The Blind Assassin by Margaret Atwood

The Blind Assassin opens with these simple, resonant words: “Ten days after the war ended, my sister Laura drove a car off a bridge.”

They are spoken by Iris, whose terse account of her sister’s death in 1945 is followed by an inquest report proclaiming the death accidental. But just as the reader expects to settle into Laura’s story, Atwood introduces a novel-within-a-novel. Entitled The Blind Assassin, it is a science fiction story told by two unnamed lovers who meet in dingy backstreet rooms. When we return to Iris, it is through a 1947 newspaper article announcing the discovery of a sailboat carrying the dead body of her husband, a distinguished industrialist.

The Gathering by Kelley Armstrong

Sixteen-year-old Maya is just an ordinary teen in an ordinary town. Sure, she doesn’t know much about her background – the only thing she really has to cling to is an odd paw-print birthmark on her hip – but she never really put much thought into who her parents were or how she ended up with her adopted parents in this tiny medical-research community on Vancouver Island. Until now.

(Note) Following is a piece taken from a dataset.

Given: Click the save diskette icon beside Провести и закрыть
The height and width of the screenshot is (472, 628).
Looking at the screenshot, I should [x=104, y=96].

Aaaand as I was writing this post, this just popped up on my Goodreads radar (Amazon’s one-click buy button wins again!):

Eye of the Goddess by M.J. Faraldo

Kyra St. Clair’s life is about to change. Terrible events will thrust her head first into a world unknown to her, a secret world where ancient Egyptian gods are not myth but in fact very real. With the help of an unexpected friend she will come to terms with who she is, and in doing so they will both discover that there is much more to the story than meets the eye.